(Stored data entries)
[Start of Attachment]
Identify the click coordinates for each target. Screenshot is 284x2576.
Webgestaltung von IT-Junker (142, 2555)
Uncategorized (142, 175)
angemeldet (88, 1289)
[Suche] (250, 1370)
[End of Attachment]
Goal of the exercise: Please quote nothing but the lines from the line with "Webgestaltung von IT-Junker (142, 2555)" through the end of the data above, exactly as written, ends included.

Answer box:
Webgestaltung von IT-Junker (142, 2555)
Uncategorized (142, 175)
angemeldet (88, 1289)
[Suche] (250, 1370)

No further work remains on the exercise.